AT&T to offer utility computing service

05.08.2005
Von Matt Hamblen

AT&T Corp. will launch a managed utility computing service late this year based on hardware from Sun Microsystems Inc. as one of several improvements to its hosting service, AT&T executives revealed in interviews this week.

The utility computing service, to be formally announced and offered sometime in the fourth quarter, would allow businesses -- especially those with seasonal peak demands -- to have automatic and on-demand access to computing resources to scale up and scale down efficiently, said Mike Jenner, vice president of hosting and application management services at AT&T in Bedminster, N.J.

Jenner also said AT&T will announce and offer in the fourth quarter server virtualization to its hosting clients. Instead of being required to run a single operating system per server, users could run multiple applications on the same physical server, each with its own operating system image. With server virtualization, a customer can better manage applications, giving one a higher priority over another, he said.

For customers, the big advantages of both utility computing and server virtualization are rapid provisioning and avoiding the cost of investing in server hardware, Jenner said.

"Customers spend a lot in capital, while their systems often go underutilized much of the year," said Christina Costello, director of product management for AT&T"s managed hosting and utility computing services.

For utility computing, customers each month will pay a base fee to get access to a dedicated server -- roughly half the cost of leasing one -- plus a variable utilization charge, an AT&T spokeswoman said.

One existing AT&T hosting customer, Turbine Inc. in Westwood, Mass., has been discussing the utility computing service with AT&T "quite seriously" as a means of handling enormous surges in network usage when it releases a new online multiplayer game, said Michael Hogan, vice president of technology and operations at the company. "We"re always looking for ways to spike up capability for the first weeks [after a new game release] and then back off," he said in an interview.

Turbine is developing a Dungeons & Dragons online game for release later this year and a Lord of the Rings online game for next year; both are expected to be very popular, he said.

With one earlier game release, Hogan said, Turbine "grossly underestimated resources" and ended up trying to "throw hardware" at the problem.
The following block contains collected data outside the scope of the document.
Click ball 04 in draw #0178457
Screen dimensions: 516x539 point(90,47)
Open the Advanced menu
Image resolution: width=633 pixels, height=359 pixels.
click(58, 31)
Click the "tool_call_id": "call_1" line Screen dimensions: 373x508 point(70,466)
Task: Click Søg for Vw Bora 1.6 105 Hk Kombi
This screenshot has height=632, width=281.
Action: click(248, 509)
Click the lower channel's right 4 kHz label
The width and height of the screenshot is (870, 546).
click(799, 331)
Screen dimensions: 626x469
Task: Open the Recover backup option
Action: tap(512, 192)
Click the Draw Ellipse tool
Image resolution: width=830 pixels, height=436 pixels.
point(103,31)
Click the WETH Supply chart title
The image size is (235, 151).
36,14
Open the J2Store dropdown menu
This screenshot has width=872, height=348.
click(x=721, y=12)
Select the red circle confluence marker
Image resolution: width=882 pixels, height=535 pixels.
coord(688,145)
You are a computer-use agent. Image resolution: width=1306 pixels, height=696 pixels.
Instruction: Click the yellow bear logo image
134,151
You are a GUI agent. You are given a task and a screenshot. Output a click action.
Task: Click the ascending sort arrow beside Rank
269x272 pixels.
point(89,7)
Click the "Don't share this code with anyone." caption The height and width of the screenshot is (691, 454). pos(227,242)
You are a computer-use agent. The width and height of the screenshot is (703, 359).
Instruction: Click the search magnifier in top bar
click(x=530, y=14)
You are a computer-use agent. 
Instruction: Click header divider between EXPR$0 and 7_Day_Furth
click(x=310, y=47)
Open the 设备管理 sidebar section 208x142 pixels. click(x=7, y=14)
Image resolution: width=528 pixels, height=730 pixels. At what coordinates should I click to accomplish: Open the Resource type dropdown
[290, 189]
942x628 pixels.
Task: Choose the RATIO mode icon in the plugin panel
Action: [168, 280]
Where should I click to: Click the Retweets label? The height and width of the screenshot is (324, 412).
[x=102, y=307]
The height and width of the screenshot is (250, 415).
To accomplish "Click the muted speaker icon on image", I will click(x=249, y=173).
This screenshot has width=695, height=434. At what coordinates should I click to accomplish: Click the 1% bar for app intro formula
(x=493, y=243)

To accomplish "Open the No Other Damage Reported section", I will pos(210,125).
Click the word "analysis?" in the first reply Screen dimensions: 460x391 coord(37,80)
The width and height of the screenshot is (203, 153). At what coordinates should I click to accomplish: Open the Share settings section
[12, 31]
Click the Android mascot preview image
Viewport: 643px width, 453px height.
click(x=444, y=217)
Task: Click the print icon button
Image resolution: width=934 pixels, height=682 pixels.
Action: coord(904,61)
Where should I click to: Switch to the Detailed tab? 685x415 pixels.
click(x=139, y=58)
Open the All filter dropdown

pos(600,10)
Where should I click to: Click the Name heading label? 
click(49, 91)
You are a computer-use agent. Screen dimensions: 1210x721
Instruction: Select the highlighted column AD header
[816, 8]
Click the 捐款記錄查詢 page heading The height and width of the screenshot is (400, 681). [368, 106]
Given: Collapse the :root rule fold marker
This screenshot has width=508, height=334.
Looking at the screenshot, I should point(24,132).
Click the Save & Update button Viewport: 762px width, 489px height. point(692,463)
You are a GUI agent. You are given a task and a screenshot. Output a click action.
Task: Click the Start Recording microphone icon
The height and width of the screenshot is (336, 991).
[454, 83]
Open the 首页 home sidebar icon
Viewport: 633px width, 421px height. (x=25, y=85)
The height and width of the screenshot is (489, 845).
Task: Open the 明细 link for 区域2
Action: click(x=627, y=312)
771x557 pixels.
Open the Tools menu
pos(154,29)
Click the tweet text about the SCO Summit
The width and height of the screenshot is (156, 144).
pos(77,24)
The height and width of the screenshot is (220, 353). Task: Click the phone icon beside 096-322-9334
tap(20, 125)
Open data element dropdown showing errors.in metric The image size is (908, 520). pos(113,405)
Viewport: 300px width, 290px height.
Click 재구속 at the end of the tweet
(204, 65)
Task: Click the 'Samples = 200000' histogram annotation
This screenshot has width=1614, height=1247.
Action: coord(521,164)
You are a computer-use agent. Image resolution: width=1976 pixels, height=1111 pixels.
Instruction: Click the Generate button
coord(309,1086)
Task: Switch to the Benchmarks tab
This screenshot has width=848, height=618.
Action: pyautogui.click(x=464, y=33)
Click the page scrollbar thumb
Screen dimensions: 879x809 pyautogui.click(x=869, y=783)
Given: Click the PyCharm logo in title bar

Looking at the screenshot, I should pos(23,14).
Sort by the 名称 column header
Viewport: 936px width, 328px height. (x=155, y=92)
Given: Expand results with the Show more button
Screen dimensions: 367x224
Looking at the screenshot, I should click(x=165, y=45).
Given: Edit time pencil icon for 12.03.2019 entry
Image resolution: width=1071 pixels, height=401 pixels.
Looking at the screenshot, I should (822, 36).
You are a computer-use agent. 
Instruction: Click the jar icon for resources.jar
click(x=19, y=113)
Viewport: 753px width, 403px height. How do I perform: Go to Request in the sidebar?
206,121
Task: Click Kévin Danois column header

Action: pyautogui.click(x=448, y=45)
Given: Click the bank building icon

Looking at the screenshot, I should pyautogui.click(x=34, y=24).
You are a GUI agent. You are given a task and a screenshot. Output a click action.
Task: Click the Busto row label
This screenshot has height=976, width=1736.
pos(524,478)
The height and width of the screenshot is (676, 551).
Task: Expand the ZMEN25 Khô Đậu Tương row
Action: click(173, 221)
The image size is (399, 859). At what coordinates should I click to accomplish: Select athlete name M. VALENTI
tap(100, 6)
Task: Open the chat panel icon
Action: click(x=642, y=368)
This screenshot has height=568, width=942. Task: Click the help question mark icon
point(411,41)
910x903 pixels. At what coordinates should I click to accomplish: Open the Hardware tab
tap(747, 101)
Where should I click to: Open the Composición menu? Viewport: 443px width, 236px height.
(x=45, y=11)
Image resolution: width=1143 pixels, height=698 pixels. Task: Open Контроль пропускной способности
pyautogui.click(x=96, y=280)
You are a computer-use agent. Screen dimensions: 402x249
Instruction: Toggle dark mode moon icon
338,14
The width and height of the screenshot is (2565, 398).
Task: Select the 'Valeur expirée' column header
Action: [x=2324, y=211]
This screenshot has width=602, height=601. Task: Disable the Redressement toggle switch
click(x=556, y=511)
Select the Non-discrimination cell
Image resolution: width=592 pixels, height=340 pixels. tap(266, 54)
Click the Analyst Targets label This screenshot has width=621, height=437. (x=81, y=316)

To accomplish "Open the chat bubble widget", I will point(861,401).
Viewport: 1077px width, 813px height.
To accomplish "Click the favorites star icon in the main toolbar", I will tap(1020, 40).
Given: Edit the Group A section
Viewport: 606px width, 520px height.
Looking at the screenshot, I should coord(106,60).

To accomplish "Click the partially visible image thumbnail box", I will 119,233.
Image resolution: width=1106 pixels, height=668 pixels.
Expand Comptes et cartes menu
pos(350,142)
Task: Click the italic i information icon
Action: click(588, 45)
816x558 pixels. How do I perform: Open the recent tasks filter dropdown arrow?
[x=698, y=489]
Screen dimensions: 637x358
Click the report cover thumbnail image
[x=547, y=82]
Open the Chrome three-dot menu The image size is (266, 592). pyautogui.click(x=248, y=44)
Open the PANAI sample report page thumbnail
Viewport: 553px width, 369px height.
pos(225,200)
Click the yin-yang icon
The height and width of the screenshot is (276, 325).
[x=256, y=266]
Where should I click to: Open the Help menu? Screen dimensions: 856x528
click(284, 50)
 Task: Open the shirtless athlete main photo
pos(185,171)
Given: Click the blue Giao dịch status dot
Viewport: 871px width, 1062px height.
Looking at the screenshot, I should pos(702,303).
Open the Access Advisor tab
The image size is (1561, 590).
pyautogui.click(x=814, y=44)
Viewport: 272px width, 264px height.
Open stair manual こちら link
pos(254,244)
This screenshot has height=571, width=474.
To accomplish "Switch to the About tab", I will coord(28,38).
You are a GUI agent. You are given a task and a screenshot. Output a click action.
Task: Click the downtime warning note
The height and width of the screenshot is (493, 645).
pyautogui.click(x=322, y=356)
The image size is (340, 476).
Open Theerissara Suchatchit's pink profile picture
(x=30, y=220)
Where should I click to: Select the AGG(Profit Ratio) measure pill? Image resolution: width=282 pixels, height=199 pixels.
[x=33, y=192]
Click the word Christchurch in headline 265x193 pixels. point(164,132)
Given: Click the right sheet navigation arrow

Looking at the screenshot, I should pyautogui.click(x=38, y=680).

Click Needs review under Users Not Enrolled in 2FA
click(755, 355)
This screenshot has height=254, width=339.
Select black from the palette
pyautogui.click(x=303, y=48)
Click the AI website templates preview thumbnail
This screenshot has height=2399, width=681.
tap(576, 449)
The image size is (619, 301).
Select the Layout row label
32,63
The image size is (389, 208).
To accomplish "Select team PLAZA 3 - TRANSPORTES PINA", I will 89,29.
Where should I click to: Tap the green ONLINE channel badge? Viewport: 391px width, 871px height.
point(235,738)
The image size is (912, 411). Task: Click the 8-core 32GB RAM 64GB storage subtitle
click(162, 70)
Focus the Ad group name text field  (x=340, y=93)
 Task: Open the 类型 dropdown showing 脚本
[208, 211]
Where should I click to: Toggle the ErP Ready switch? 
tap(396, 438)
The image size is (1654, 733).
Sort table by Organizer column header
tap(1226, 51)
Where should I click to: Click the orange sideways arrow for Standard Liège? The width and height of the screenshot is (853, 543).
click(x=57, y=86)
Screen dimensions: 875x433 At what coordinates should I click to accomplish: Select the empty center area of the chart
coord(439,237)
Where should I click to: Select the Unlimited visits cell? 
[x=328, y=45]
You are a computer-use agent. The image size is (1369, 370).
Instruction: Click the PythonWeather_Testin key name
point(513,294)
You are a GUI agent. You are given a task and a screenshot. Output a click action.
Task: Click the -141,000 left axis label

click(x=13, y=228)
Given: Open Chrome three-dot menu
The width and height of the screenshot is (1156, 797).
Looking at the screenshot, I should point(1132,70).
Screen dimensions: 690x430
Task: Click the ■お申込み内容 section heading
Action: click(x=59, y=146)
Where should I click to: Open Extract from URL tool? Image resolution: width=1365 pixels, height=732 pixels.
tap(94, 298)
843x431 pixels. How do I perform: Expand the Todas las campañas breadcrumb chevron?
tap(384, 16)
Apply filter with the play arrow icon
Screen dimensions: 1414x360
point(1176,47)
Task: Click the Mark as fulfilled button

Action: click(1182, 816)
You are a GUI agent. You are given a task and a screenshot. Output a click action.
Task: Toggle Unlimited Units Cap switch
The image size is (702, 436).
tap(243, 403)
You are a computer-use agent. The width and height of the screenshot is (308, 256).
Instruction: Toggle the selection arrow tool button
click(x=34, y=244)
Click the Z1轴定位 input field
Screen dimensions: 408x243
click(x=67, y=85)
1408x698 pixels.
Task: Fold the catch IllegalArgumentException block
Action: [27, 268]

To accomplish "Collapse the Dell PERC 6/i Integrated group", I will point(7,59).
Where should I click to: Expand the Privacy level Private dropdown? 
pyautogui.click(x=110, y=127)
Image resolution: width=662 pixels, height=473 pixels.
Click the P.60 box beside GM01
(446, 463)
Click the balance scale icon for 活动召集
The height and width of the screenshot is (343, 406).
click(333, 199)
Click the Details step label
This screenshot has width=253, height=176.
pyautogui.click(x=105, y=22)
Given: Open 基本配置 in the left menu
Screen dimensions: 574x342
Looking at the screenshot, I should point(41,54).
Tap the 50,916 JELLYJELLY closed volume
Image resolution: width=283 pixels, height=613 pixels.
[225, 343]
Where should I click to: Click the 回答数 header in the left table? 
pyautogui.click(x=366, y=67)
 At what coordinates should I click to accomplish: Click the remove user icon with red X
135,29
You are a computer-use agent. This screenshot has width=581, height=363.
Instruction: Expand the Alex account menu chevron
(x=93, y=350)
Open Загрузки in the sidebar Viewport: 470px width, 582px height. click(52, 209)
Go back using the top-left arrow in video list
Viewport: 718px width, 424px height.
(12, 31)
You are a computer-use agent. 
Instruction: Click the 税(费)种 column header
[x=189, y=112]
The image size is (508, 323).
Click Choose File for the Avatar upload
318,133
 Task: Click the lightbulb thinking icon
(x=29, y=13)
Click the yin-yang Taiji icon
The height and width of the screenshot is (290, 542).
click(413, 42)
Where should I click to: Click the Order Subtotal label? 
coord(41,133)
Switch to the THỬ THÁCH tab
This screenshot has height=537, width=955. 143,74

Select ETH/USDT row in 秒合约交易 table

Conceivably, with a utility computing service, Turbine would "have a plan in place, quickly scale up in the near term and roll off," he said.

Analysts said AT&T"s utility computing service appears to be the first offered by a network services provider. Sun, IBM, Savvis Inc. and Electronic Data Systems Corp. offer utility computing and utility storage services, but the market hasn"t grown as much as first projected two years ago, said Ted Chamberlin, an analyst at Gartner Inc.

"Utility computing has been cooking along for a while, but there is limited interest in it," Chamberlin said. "Customers don"t exactly call up and say, "Give me some of that utility computing.""

Zeus Kerravala, an analyst at The Yankee Group in Boston, said AT&T has the technical competency to handle utility computing, but he questioned whether large companies would rely on a networking services provider for a computing-related service.